As leaders in the conscious company movement, it is our job to bring these small business owners into our community; to share our resources with them in ways that alleviate stress, not cause more overwhelm; and to encourage them to incorporate more and more conscious business practices into their business decisions.

There are over 30 million* small businesses in the United States. Of these 30 million, about 25 percent go on to hire employees, but only 2.8 percent will have more than 20 employees. When you look at the revenue of these small businesses, a survey from Business Know How showed that only 13 percent will ever cross the $500,000 a year revenue mark. These are not the hot new start-up. These are not people who are hoping to get VC funding and have an IPO in a few years. These are not businesses that want to scale nationally or internationally or sell their products in Target. They are the owners of taco shops, HVAC companies, yoga studios, and dry cleaners. They are consultants, graphic designers, and virtual assistants.

And we need them. Helping businesses of this size and nature incorporate conscious business practices has the power to create massive grass roots change in our communities. If a taco shop pays their employees better than a living wage, serves only organic local food, and participates in community activities, it will have a ripple effect throughout the entire community. The employees feel stable (somewhat unheard of in the hospitality industry), and stable employees invest in their families and futures. They are also generally more joyful people. If the community is able to eat fresh, local food on their budget, they start to realize that eating healthy isn’t out of reach, and they look for more ways to bring healthy food into their homes. And, if the community knows that they can count on this taco shop to support the issues that are most important to them, they feel like they are heard and have the backing they need to keep keeping on.

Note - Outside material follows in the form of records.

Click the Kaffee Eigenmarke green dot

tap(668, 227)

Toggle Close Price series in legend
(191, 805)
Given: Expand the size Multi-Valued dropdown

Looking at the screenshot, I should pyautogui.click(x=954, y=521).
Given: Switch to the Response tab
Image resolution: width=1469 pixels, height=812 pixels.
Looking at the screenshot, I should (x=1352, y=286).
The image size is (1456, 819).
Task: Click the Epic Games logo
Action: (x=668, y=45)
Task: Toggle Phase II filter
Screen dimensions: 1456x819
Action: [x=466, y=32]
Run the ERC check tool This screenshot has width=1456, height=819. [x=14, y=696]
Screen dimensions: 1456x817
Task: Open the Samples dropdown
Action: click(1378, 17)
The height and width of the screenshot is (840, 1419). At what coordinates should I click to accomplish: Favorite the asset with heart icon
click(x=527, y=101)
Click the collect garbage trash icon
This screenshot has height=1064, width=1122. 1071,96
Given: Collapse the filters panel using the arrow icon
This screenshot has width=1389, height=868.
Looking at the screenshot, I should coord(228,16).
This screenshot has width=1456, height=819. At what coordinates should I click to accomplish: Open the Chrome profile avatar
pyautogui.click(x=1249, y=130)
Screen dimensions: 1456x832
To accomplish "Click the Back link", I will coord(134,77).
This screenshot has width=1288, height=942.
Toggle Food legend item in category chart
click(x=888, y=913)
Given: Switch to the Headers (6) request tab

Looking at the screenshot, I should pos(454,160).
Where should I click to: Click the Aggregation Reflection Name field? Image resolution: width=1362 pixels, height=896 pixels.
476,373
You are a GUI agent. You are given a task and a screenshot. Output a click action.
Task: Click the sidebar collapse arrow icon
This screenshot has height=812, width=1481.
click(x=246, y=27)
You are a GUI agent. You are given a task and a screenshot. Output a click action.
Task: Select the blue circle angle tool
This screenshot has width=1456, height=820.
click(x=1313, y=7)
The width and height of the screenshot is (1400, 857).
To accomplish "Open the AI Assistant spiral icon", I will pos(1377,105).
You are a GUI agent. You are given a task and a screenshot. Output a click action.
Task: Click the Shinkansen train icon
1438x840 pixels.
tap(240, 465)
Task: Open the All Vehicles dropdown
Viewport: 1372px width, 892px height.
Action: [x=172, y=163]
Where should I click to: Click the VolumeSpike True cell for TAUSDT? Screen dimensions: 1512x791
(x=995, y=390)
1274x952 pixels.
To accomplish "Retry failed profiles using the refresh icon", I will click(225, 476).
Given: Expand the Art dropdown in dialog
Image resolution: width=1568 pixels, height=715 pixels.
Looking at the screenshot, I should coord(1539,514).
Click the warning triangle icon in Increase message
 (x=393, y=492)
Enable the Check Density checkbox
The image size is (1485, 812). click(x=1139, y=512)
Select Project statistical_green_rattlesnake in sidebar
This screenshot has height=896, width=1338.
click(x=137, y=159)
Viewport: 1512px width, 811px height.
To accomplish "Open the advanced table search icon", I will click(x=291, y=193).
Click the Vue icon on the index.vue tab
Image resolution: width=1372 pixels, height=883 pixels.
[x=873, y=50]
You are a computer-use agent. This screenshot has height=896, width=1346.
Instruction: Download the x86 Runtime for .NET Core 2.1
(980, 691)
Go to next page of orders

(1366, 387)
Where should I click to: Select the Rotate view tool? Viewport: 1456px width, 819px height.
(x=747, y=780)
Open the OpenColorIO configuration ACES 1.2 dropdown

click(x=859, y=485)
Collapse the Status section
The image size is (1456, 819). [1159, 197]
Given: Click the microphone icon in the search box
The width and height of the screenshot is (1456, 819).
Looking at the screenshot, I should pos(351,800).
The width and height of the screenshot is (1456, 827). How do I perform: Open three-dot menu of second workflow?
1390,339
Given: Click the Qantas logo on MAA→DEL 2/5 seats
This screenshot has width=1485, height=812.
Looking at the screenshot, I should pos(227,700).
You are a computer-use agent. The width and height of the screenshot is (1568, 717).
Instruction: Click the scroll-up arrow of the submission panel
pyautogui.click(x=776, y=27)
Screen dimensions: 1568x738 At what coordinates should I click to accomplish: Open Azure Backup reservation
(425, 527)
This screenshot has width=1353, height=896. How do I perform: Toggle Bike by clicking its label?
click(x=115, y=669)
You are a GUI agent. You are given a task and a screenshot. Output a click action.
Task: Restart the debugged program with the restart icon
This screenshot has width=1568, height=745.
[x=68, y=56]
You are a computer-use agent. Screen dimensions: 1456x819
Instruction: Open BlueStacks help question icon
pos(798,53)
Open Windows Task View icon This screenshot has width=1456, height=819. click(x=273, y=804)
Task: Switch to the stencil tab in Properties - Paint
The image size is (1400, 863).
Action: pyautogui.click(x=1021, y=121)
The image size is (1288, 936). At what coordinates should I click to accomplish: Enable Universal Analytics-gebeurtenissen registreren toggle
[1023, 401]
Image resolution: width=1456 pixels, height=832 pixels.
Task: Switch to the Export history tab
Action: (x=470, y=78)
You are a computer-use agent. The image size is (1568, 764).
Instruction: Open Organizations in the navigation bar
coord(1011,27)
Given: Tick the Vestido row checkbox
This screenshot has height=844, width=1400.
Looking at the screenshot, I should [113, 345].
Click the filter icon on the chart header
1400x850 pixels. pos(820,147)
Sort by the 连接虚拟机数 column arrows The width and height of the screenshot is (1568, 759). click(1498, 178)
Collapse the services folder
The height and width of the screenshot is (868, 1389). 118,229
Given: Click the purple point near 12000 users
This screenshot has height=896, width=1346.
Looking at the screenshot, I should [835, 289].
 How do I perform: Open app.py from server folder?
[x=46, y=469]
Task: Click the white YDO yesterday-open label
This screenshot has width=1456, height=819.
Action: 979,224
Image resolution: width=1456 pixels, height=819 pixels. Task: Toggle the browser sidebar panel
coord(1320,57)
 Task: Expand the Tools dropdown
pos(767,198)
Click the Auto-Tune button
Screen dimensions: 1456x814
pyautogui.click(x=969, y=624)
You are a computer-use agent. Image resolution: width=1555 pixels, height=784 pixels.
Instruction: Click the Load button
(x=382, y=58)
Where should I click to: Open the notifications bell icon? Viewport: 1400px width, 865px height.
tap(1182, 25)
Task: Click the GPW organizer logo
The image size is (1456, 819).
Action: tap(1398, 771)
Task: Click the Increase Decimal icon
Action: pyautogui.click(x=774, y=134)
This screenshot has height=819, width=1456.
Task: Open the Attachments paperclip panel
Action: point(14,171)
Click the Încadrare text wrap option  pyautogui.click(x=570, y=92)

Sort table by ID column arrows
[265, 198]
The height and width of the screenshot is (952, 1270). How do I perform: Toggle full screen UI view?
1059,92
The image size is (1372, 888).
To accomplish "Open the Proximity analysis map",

Of this, I am 100 percent certain. Because there is a taco shop in my tiny beach town that is doing just that. These small hyper-local businesses are doing all they can to make our communities better. It’s time we returned the favor.

*Although this number includes every person who files a Schedule C on their tax return and not just people who are “incorporated” or have payroll, for the purposes of this conversation, that is less important than it is in some other conversations.